본문으로 건너뛰기

Octo Review

· 약 4분

Octo

  • Octo is a transformer-based policy with modular tokenizers (language via T5, images via CNN patches), blockwise masking, and readout tokens, trained on 800k multi-robot trajectories.
  • Actions are generated through a diffusion head that produces continuous, multimodal, chunked predictions, enabling precise control and broad generalization.
  • It achieves state-of-the-art zero-shot performance across 7 robots and allows efficient finetuning to new sensors and action spaces, while being fully open-source.
CategorySimple AnalogyActual Tokenization
Language[Sentence][l₁, l₂, l₃, …]
→ multiple tokens from a tokenized sentence
Goal Image[Goal][g₁, g₂, g₃, …]
→ image split into patches
Observation (time t)[Observation][oₜ¹, oₜ², oₜ³, …]
→ camera frames/sensors tokenized into patches
Readout Token[ ] (empty slot)[TR,t]
→ one per timestep, reserved for predicting actions
Time t-1: [l] [g] [o_{t-1}] [TR,t-1]
Time t: [l] [g] [o_t] [TR,t]
Time t+1: [l] [g] [o_{t+1}] [TR,t+1]

[TR,t-1], [TR,t], [TR,t+1] ──► Diffusion head ──► [a_t, a_{t+1}, …]

Motivation

  • Traditional robot learning trains policies from scratch on robot/task-specific datasets → costly data collection, narrow generalization.
  • Generalist Robot Policies (GRPs) pretrained on diverse robots/tasks can be finetuned with little in-domain data while generalizing broadly.
  • Real-world deployments face challenges across robot embodiments, sensor setups, action spaces, task specs, and environments.

Prior GRPs & Gaps

  • GRPs aim for low-level visuomotor control across tasks, environments, and robotic systems.
  • Existing models often have restricted inputs (e.g., a single camera), lack efficient finetuning to new domains, and importantly, largest models are not publicly available.

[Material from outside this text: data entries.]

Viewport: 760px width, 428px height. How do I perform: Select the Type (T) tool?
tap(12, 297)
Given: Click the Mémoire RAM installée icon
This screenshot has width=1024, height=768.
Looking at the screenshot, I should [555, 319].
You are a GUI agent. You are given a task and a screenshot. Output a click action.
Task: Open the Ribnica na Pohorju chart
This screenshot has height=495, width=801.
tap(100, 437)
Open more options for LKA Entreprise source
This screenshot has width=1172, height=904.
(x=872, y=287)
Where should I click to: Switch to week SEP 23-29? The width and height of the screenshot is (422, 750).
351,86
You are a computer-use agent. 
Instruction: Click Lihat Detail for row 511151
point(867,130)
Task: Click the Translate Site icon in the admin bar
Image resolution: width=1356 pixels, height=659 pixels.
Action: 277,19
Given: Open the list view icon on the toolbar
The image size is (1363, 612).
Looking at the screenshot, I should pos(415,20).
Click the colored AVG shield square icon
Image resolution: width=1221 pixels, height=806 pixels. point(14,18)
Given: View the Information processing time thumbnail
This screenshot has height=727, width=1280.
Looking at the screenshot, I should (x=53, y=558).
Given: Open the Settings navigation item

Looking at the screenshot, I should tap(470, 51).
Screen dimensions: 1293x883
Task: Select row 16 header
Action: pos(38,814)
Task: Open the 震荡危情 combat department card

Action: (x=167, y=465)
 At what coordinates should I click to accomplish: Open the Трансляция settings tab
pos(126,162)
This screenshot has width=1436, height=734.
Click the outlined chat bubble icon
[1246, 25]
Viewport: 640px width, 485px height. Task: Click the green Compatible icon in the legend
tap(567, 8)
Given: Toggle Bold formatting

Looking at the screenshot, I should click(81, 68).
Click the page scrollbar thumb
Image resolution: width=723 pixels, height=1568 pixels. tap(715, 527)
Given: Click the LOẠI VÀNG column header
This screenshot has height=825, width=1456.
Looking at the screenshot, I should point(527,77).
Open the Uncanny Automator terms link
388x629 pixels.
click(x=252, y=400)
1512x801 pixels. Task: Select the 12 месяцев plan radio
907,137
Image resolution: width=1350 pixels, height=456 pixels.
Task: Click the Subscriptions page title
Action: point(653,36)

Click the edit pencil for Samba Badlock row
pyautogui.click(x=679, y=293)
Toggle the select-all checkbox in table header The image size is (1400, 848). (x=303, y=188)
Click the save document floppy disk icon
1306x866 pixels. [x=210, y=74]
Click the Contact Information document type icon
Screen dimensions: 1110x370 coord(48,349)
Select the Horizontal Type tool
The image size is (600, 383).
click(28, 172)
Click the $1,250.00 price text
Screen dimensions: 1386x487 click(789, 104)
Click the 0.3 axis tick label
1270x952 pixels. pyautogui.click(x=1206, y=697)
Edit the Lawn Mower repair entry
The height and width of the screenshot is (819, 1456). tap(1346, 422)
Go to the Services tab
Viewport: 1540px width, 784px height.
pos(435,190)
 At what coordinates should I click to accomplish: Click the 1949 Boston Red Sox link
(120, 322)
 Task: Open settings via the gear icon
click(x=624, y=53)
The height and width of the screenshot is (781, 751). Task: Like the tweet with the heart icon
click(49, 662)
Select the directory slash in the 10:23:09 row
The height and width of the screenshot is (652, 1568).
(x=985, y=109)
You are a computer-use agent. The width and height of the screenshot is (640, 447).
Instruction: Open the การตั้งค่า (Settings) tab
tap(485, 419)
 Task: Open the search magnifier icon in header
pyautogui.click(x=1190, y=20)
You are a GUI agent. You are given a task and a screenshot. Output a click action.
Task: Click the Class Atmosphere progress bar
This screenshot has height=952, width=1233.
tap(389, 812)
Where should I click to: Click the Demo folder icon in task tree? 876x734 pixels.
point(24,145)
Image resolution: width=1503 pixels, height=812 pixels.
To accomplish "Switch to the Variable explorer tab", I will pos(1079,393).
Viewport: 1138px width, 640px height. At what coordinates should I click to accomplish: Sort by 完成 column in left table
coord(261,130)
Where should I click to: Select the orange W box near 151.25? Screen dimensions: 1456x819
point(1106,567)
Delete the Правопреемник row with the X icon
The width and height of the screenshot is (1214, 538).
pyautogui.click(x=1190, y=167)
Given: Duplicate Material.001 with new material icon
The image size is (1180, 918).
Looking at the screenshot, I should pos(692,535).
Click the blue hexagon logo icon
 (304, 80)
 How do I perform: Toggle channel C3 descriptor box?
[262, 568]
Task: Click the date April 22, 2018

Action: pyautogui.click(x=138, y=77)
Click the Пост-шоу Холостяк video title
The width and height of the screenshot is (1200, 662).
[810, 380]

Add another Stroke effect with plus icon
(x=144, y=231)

Contribution (What is Octo?)

  • Octo: a large transformer-based policy trained on 800k trajectories from the Open X-Embodiment dataset.
  • Accepts language instructions or goal images, and can be finetuned within hours on consumer GPUs to new sensors and action spaces.
  • First GRP to support effective finetuning to new observations and actions and to be fully open-source (training pipeline, checkpoints, data).
  • Novelty lies in combining: transformer backbone + language/goal image conditioning + diffusion head for expressive action distributions.

Architecture

  • Input tokenizers:
    • Language via pretrained T5-base
    • Images via shallow CNN → patch tokens
  • Transformer backbone: processes unified token sequence.
  • Blockwise masking + Readout tokens:
    • Nonexistent modalities are masked
    • Readout tokens only attend to past observations/tasks, not vice versa
  • Diffusion action head: predicts continuous, multimodal, chunked actions.
  • Modularity: new sensors/outputs can be added by only training lightweight encoders or heads; pretrained backbone remains unchanged.

Octo Architecture

Training Data & Objective

  • Mixture of 25 heterogeneous robot datasets: diverse robots, sensors (with/without wrist cams), labels (with/without language).
  • Conditional diffusion decoding predicts continuous, multimodal action distributions.
    • Transformer runs one forward pass; denoising steps are contained in the small diffusion head.

Experiments

  • Evaluated on 7 robotic platforms across 4 institutions.
  • Key questions:
    1. Zero-shot multi-robot control?
    2. Do Octo weights improve finetuning vs. scratch or standard pretrained representations?
    3. Which design choices matter for generalist robot policies?

Results

  • Achieves state-of-the-art zero-shot multi-robot control, competitive with RT-1-X and RT-2-X.
  • Provides a versatile policy initialization: significantly outperforms baselines for data-efficient finetuning to new obs/action spaces.

Limitations / Future Work

  • Needs better language conditioning, improved wrist camera support, and data beyond optimal demonstrations.

One-line Takeaway

  • Octo = modular, efficient, open-source GRP:
    A transformer + diffusion policy trained on large-scale multi-robot data that adapts quickly with little in-domain data to new sensors and action spaces, enabling broad generalization.

Ref

  • Mees, O., Ghosh, D., Pertsch, K., Black, K., Walke, H. R., Dasari, S., Hejna, J., Kreiman, T., Xu, C., & Luo, J. (2024). Octo: An open-source generalist robot policy. First Workshop on Vision-Language Models for Navigation and Manipulation at ICRA 2024.